En 1999, au Japon, des premières avancées ont eu lieu concernant le langage émoji, qui connaît actuellement son heure de gloire avec son propre film hollywoodien (7 % sur Rotten Tomatoes !). « Les deux langages partagent une langue commune mais ne sont pas pareils. « Ils ont une direction artistique différente, déclare Nicolas. Mais [les émojis] s’inspirent bel et bien de nos smileys. Ce sont des visages jaunes. Ils sont plus Kawaii, plus d’inspiration japonaise, mais ils ressemblent à ce que nous faisons. » Et depuis que les émojis ont commencé à gagner en popularité, les smileys en ont fait de même. « Ça a commencé vers 2010, quand Apple a commencé à inclure des émojis à la base Unicode. Puis ça a été repris par beaucoup de plates-formes Internet, avant de devenir un énorme phénomène. Un phénomène en perpétuel renouvellement. »

Nous nous trouvons désormais dans les locaux de Pretty Green, marque avec laquelle Smiley a collaboré en lançant une collection capsule de vestes et t-shirts estampillés du logo jaune afin de célébrer la culture musicale britannique. « Nous avons vraiment de la chance d’avoir participé à ce projet, explique Nicolas. La musique est une tendance constante – elle ne meurt jamais. » La prochaine étape consiste à associer le smiley au boom des campagnes de sensibilisation à la santé mentale. « Nous représentons trois tendances : le bonheur, la musique et les émojis – qui sont trois des plus grandes tendances culturelles du moment. C’est grâce à cela que nous restons pertinents ».

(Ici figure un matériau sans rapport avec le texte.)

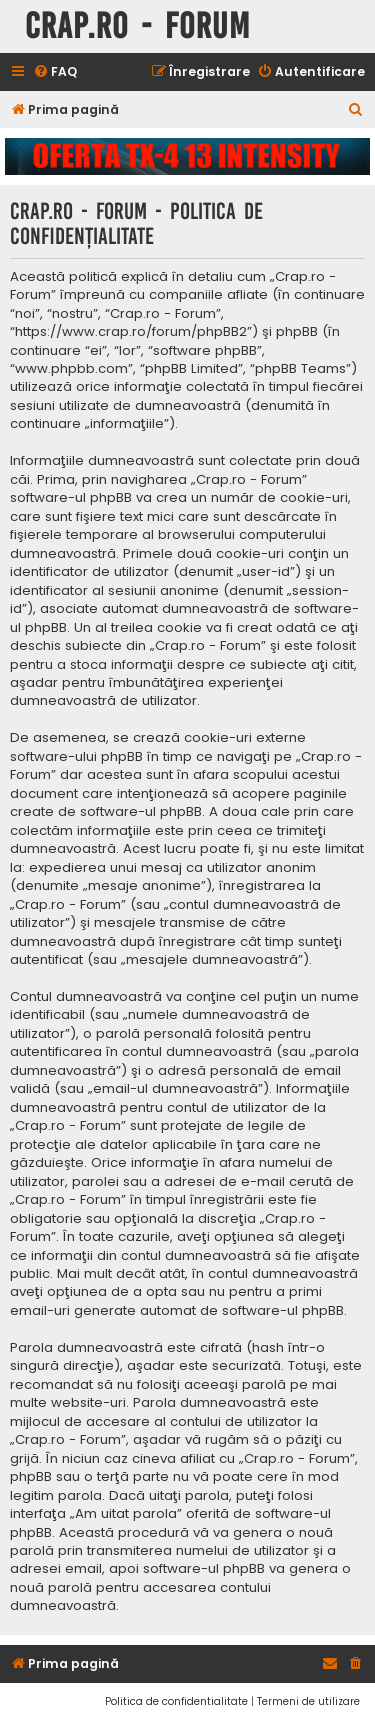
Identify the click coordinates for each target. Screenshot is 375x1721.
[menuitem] (55, 72)
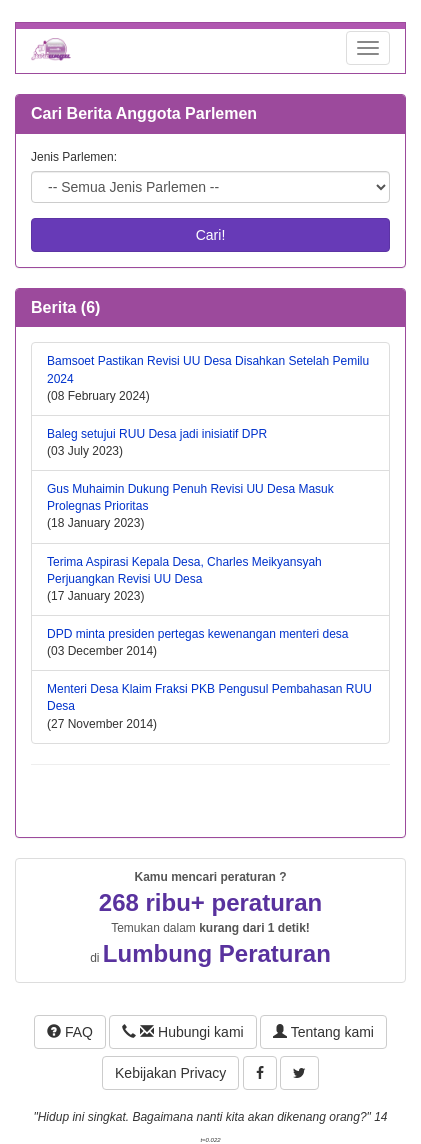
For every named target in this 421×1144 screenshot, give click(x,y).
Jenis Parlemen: (74, 157)
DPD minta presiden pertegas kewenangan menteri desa (198, 634)
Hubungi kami (182, 1032)
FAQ (70, 1032)
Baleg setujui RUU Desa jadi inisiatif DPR (157, 434)
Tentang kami (323, 1032)
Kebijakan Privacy (170, 1073)
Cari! (211, 235)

Des trucs Smiley que vous pouvez acheter pour chez vous, si vous voulez avoir des trucs Smiley chez vous. Photo : SmileyWorld

C’est ce qui constitue en partie l’appel durable du smiley : à chaque fois que vous le voyez, vous poussez un petit eh ! de reconnaissance. C’est ce qui lui permet de se positionner à cette intersection curieuse entre la marque à part entière et le pictogramme : la valeur de la marque, à savoir le « bonheur », ne passe jamais de mode. Elle puise dans notre côté primitif, celui qui s’illumine à la vue de la couleur jaune ou de la lumière du soleil, celui qui nous fait sourire quand d’autres personnes sourient. Cette étrange synapse infectieuse d’émotion positive – ces petits bonshommes jaunes qui vivent dans votre téléphone.

En parlant de ça, je demande à Nicolas quels sont les émojis qu’il utilise le plus. Une révélation : « J’utilise toujours les émoticônes old-school, en fait », me répond-il, avant de me montrer ses messages dans lesquels il tape réellement ses smileys à la main comme le fait votre mère.

Mon Dieu, toi, l’inventeur du smiley, tu utilises toujours des points et des parenthèses ?

Il faut que tu voies ma signature. Ma signature électronique.

Il me montre un smiley dactylographié, comme au bon vieux temps.

Même sur WhatsApp, j’utilise encore celui-ci. C’est un réflexe, tu vois ? C’est l’habitude.

Incroyable. Tous ces progrès. Pour rien.